Got a hunch about how many genes are contained in the human genome? Well, if you are passing by the Cold Spring Harbor Laboratory, in New York, you may want to drop by and place a bet. Genome scientists did just that at the Genome Sequencing and Biology meeting that took place from May 10-14 at Cold Spring Harbor Laboratory.
The meeting coincided with the publication of three reports in the June issue of Nature Genetics, each describing a different approach to calculating the number of human genes; the estimates ranged from 28,000 to 120,000.

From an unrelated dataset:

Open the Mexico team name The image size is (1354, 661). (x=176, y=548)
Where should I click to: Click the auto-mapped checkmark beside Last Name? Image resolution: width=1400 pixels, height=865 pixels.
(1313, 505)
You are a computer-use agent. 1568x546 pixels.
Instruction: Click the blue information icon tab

In one report, Jean Weissenbach and his team at Genoscope, in France, suggest that the number of human genes lies somewhere between 28,000 and 34,000. The team used the gene rich genome of the pufferfish, Tetraodon nigroviridis, to pluck out similar human genes from the raw sequence data.
Using a different strategy, Phil Green and Brent Ewing, of the University of Washington, in Seattle, arrived in the same ballpark with 35,000 genes. They used a collection of expressed sequence tags (ESTs), short unique segments of genes, and the total number of genes on chromosome 22 to calculate the gene count.

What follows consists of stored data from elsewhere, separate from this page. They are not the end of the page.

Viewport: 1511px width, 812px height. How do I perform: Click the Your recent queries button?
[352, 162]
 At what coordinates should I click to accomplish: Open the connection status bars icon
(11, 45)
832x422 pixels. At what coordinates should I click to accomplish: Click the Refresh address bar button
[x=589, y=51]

John Quackenbush's team from The Institute for Genomic Research, in Rockville, MD, also used ESTs but his team proposes a total of about 120,000 genes. Quackenbush says the high estimate made him a little nervous until he heard that DoubleTwist, a California based company, had come up with a similar estimate: 105,000 genes.

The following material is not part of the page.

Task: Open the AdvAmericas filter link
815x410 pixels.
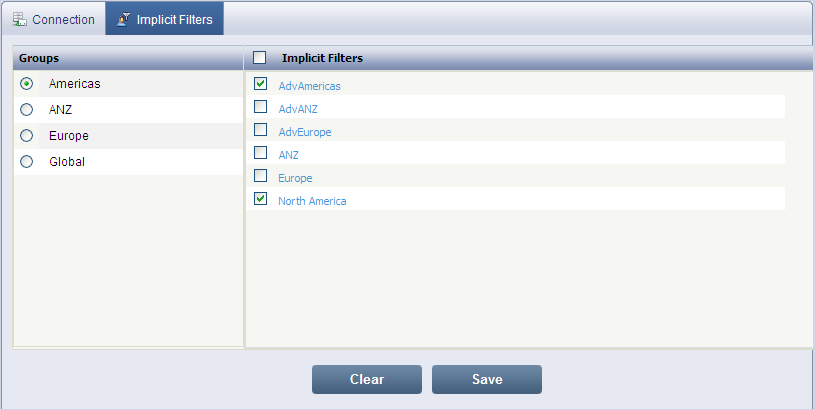Action: click(309, 86)

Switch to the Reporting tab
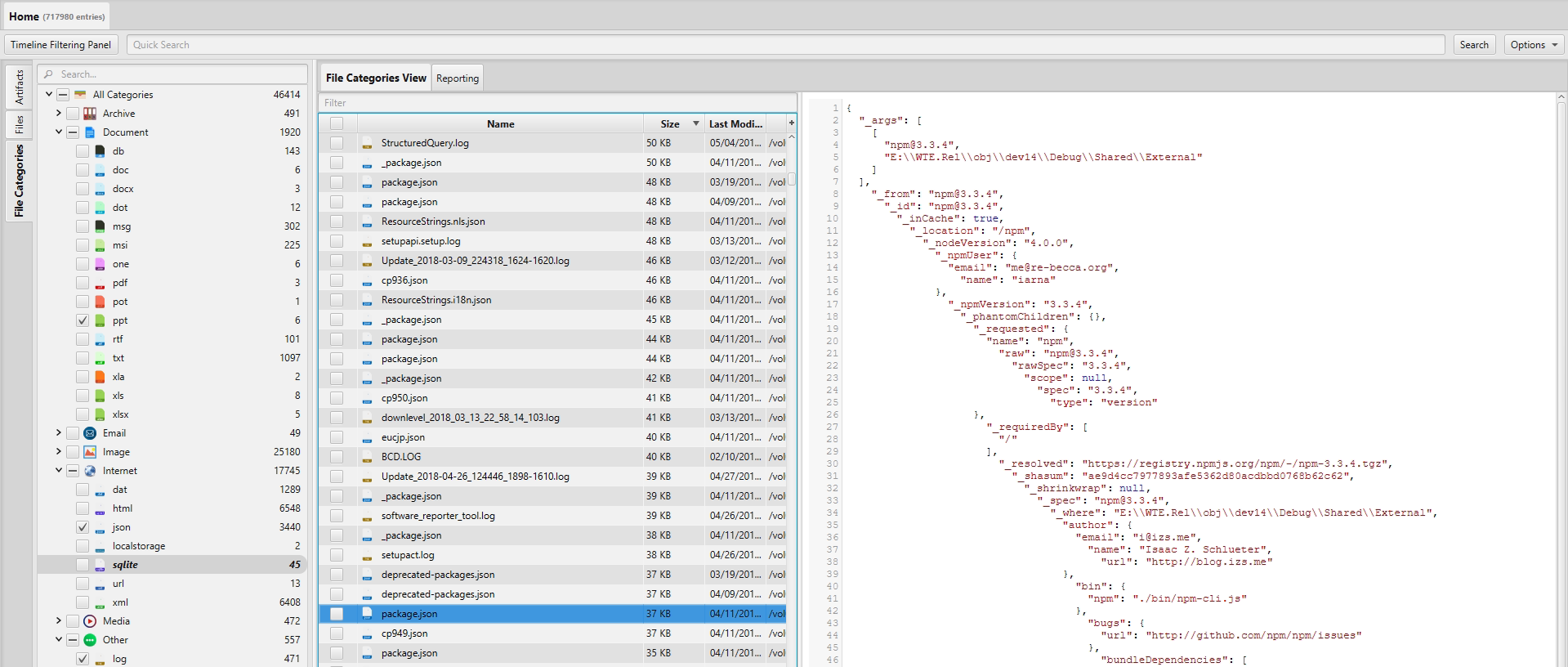click(457, 78)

Assuming that every EST comes from a specific gene can lead to gross overestimates of gene number, according to Samuel Aparicio, of the Wellcome Trust Centre in Cambridge, UK, and author of a commentary that accompanied the reports in Nature Genetics. Each EST is made from a messenger RNA molecule, which is an intermediate between a gene and the final protein. Because a single gene can produce many different mRNAs, and thus many ESTs, researchers must do a lot of sequence crunching to make sure they only use one EST per gene. The choice of ESTs and the number used can easily inflate the gene tally.
Other problems arise because pseudo genes, which resemble real genes but do not produce a complete functional protein, also produce intermediates that clutter the cell and produce "biological noise," says Aparicio.
"When we get the whole genome sequenced, it is going to take awhile to sort out what's a gene and what isn't," said Green.
From a biological point of view, the 35,000 estimates may sound small when compared to the number of genes in the Drosophila melanogaster (fruit fly) and Caenorhabditis elegans (worm) genomes: 13,601 and 18,424. But the number doesn't sound too far off according to Aparicio.
Since diverging from invertebrates the mammalian genome has doubled in size twice, says Aparicio. That places the number of genes at about 60,000. But this is countered by frequent gene loss, which would place the final gene count between 40 and 50 thousand, he says.
Large numbers of genes are not necessary to create a complex organism, like the human. Using a smaller number of genes but increasing the number of interactions between them, and using more sophisticated switches for controlling each gene, will also create a complex organism.